Have you ever wondered what it what be like to ditch your 9-5 to follow your passion?

A self proclaimed “mom boss,” Amy Neil has always known that she wanted to help people. Previously a collegiate coach, she traded in people for their pooches full-time.

With the support of her husband, some amazing mentors, and dedication to becoming the best in her field, Amy has grown her side passion project into a booming business.

Self-promo time. What do you do?

I work with dogs and their humans. My mission is two fold. First, I bring support to owners whose dogs have behavioral issues ranging from general excitement to severe reactivity and aggression. Second, I use social media to help educate pet dog owners on how to create a healthy and confident relationship with their dog. The result is fewer dogs rehomed or sent to shelters because owners have the tools and support to work with their dogs.
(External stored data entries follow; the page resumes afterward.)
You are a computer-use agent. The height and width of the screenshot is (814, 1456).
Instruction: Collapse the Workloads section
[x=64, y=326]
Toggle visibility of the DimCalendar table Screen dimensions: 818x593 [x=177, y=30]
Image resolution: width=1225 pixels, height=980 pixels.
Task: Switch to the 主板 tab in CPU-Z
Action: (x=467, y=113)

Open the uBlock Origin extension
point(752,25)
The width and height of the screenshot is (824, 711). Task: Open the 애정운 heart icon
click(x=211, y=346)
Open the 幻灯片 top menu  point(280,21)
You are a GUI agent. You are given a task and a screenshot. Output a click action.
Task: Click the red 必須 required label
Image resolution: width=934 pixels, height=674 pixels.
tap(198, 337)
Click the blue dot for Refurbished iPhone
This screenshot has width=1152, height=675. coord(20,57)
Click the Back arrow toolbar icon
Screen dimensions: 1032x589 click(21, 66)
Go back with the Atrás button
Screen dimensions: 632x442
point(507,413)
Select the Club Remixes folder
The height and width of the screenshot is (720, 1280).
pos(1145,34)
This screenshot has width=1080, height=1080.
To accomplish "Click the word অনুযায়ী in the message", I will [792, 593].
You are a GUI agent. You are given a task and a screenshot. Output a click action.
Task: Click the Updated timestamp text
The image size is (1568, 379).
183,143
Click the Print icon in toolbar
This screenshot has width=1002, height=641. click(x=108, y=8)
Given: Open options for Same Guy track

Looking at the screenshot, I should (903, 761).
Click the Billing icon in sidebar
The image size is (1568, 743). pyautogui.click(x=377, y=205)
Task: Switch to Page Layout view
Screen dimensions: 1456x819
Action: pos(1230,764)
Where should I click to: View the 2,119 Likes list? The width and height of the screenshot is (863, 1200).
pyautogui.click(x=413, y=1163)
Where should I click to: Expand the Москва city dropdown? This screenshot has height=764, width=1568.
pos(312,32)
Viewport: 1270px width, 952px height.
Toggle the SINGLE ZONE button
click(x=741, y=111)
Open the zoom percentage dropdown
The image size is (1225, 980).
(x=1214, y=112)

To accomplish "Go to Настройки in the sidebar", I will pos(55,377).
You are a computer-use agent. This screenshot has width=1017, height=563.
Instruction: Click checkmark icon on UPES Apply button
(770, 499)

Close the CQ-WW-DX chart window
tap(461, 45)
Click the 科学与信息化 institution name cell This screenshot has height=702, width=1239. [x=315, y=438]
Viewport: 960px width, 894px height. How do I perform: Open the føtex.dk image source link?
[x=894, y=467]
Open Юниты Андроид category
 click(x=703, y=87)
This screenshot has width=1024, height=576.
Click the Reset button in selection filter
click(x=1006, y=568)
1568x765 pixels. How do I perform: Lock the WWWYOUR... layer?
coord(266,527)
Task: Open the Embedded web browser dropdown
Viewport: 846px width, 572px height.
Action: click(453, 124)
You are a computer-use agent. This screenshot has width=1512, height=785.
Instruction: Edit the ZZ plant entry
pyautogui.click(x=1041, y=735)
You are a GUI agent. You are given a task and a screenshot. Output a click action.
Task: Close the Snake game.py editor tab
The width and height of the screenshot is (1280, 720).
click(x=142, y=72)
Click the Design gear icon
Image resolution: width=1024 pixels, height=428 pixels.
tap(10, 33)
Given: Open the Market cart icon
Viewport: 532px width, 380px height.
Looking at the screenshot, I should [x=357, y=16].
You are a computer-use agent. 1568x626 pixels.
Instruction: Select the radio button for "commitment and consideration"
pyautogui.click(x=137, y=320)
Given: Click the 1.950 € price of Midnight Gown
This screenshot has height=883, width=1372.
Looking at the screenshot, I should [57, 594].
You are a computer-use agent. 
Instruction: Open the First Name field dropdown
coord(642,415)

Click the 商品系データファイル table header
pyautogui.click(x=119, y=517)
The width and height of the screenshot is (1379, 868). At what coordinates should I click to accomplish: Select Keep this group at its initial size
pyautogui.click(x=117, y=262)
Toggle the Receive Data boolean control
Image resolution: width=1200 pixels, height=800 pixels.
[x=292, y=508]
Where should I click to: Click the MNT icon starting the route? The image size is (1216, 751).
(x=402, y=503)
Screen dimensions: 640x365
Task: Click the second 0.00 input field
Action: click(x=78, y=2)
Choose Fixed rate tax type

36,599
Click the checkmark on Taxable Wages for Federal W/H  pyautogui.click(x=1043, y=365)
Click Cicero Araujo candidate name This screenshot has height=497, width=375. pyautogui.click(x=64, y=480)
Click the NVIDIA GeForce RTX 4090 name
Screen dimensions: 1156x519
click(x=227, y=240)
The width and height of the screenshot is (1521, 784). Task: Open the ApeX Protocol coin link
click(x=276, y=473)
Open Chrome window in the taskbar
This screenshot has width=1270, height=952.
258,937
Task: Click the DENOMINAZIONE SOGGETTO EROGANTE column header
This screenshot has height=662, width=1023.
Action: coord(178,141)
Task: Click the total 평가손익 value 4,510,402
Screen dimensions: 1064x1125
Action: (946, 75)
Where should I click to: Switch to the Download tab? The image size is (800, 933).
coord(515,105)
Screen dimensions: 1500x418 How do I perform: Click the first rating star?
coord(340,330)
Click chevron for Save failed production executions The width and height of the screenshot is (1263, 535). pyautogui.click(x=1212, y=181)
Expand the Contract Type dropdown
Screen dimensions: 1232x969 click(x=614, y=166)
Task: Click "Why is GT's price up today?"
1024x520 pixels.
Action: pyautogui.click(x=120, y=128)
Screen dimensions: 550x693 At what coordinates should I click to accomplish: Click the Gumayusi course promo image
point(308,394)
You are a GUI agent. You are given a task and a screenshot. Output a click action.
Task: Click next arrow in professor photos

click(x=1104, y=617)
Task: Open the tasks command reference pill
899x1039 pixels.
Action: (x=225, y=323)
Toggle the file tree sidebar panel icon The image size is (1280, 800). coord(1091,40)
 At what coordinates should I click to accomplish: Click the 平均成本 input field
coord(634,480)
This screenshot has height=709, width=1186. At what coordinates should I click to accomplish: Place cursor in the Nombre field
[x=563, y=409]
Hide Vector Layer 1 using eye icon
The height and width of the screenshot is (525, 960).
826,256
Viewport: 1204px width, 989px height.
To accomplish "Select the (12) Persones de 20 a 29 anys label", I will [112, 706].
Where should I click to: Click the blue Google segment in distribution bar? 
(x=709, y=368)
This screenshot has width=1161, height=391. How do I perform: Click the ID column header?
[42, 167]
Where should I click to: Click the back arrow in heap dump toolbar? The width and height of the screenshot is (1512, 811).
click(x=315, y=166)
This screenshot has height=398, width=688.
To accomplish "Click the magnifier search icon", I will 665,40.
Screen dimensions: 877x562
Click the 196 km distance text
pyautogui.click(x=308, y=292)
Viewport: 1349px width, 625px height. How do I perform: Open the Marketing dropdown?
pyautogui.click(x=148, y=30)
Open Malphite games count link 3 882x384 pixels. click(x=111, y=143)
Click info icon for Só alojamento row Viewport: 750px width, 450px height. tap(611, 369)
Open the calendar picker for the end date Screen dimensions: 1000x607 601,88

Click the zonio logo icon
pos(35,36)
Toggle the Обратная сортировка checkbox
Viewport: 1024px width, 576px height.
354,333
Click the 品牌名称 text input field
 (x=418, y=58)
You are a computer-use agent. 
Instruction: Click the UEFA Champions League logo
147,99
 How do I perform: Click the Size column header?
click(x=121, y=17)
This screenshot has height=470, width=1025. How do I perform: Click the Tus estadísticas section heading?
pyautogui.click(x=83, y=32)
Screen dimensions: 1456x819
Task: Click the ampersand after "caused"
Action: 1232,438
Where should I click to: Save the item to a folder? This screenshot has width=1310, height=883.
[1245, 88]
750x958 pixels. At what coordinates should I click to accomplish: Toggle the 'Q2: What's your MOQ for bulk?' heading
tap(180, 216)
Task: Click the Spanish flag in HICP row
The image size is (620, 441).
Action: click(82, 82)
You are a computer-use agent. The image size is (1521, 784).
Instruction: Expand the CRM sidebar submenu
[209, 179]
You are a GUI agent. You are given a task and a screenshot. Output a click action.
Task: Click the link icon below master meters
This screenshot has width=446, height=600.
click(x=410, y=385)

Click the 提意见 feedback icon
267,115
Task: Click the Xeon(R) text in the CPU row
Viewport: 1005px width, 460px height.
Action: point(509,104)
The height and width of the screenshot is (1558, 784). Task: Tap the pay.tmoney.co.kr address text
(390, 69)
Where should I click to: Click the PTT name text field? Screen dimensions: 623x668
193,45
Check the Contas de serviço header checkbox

You weren’t always canine bound. How’d you discover your passion for dogs?

I took a windy road to get to where I am. With a bachelors of science in Athletic Training, I did that for a year. I coached the throws events for Columbia University Track and Field, ran a farm, sold cars, and worked at a non profit. Dogs were an underlying theme the whole time, but I never thought of it as a feasible career. Then I had the cliche moment where I woke up one day and asked myself why I wasn’t following my passion. From there I put the blinders on and just started learning all I could about dogs.

Any tips for dog owners?

I want people to know if they are struggling with their dogs, ask for help. Asking for help is the hardest but most amazing thing that can be done for both humans and dogs. What I do is more than dog training, it’s a passion to help people feel like empowered, confident, and strong leaders. It’s an amazing process, and I am so grateful people allow me the opportunity to be a part of it.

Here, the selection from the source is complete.